There is no substitute to the wisdom gained through life experiences.

When we show appreciation for simple things, we experience the true meaning of life.

When in doubt be truthful and honest. It will show the way out.

When the heart is pure, we attain bliss on earth.

If you are different it is wonderful, one of the greatest aspects of nature is diversity.

You cannot teach or install confidence; it is acquired through life experiences.

Anger causes nothing but destruction.

Abhilash
www.hindu-blog.com

One should uplift one’s lower self by the higher self. One should not demean or downgrade oneself. For the self is verily one’s friend and one’s enemy. (Bhagavadgita, 6.5)

To him who has conquered his lower self by his higher self, the self acts like a friend. But to him who has not conquered his lower self, the self is always hostile and functions like an enemy. (Gita, 6.6)

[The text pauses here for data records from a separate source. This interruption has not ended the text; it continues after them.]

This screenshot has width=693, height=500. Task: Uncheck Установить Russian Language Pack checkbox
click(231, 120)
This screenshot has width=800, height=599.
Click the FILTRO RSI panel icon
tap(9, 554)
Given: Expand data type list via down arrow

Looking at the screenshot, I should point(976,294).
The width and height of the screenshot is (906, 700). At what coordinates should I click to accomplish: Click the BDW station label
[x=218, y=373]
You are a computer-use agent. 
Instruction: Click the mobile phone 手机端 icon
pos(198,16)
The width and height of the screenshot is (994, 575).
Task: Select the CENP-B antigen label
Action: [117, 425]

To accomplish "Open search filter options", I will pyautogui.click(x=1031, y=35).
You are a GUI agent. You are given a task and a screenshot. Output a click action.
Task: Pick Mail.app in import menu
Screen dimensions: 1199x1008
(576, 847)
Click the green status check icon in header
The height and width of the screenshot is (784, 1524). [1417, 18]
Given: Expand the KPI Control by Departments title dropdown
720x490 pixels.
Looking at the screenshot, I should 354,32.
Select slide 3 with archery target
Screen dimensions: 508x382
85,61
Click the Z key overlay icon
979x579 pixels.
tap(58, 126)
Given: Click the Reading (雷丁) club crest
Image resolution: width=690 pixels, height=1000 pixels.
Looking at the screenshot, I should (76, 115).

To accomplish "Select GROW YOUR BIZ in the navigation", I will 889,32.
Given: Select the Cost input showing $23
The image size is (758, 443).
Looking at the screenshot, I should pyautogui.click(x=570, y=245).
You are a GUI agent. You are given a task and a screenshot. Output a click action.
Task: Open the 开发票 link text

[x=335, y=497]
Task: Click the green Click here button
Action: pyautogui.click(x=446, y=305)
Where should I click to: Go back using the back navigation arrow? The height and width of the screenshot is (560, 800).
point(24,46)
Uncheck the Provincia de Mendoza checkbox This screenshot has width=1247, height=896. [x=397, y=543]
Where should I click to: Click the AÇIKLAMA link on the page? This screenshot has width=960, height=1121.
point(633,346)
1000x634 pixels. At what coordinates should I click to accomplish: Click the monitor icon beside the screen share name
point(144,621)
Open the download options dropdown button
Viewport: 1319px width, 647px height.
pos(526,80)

The outer layers of cakes are made of rice flour, but inside they are stuffed with different ingredients. The cake is good or bad according to the quality of its stuffing. So all human bodies are made of one and the same material, yet men are different in quality according to the purity of their hearts. (Sri Ramakrishna)

Free! We who cannot for a moment govern our own minds, nay, cannot hold our minds on a subject, focus it on a point to the exclusion of everything else for a moment! Yet we call ourselves free. Think of it! We cannot do as we know we ought to do even for a very short space of time. Some sense-desire will crop up, and immediately we obey it. Our conscience smites us for such weakness, but again and again we do it, we are always doing it. We cannot live up to a high standard of life, try as we will. The ghosts of past thoughts, past lives, hold us down. All the misery of the world is caused by this slavery to the senses. Our inability to rise above the sense-life—the striving for physical pleasures, is the cause of all the horrors and miseries in the world. (The Complete Works of Swami Vivekananda, 6.30)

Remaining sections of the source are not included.